Update, 8.21am, 20 December 2017: Niel’s investment vehicle NJJ Telecom Europe has been confirmed as the new owner of Eir.
Xavier Niel’s Paris-listed telecoms company Iliad is reportedly on the eve of acquiring 66pc of Eir for an estimated €1bn.
Niel owns 52pc of Iliad where he is deputy chair and chief strategy officer, and is understood to be pursuing a stake in Eir through an investment company called NJJ Capital.
Niel has a net worth estimated at €8.3bn and is also the co-owner of French newspaper Le Monde.
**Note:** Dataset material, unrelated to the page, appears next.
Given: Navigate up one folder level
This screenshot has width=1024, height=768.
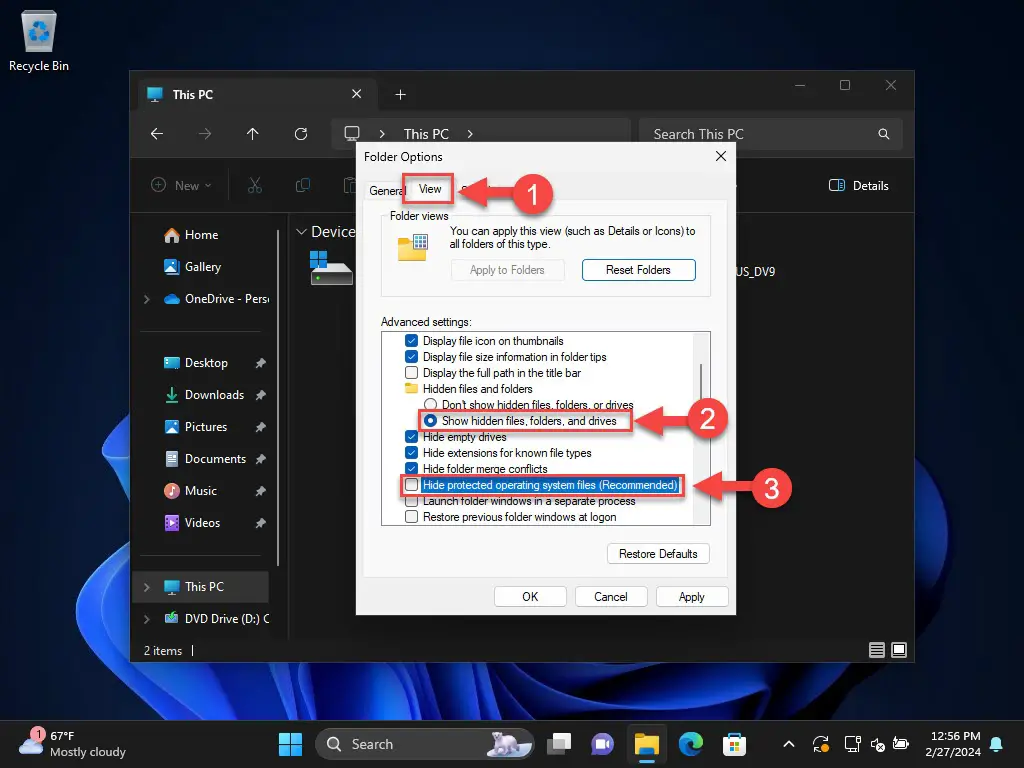Looking at the screenshot, I should 252,133.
As well as his majority stake in Iliad, Niel also has a controlling stake in Monaco Telecom.
Under the leadership of Richard Moat, Eir has undergone a dramatic turnaround from being a technology follower to a leader in terms of 4G and fibre deployment, and the company previously announced its aim to deploy fibre broadband to 1.9m premises across Ireland by the end of 2018.
A new chapter in the history of Eir
The Irish Times reported this morning (20 December) that the acquisition of 66pc of Eir places an equity value of €1.5bn on the group and an enterprise value, including debt, of €3.8bn.
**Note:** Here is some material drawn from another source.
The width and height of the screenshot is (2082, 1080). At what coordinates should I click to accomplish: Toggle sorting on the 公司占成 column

The deal is expected to be announced within days and will see the departure of Moat from the company, with the likelihood of a tidy windfall.
It is likely that current shareholders – Anchorage Capital, Davidson Kempner Capital and Singapore’s sovereign wealth fund GIC – will retain significant holdings in Eir alongside Niel.
In its most recent financial results (2 November), Eir reported Q1 revenues of €322m and revealed that 64pc of its total broadband base and 26pc of customers are on triple- and quad-play bundles including internet, mobile, TV and phone services.
It said that it already delivered fibre to more than 100,000 out of the 300,000 rural premises agreed with the Irish Government in April 2017, adding that it has submitted detailed information as part of its application for the National Broadband Plan tender process.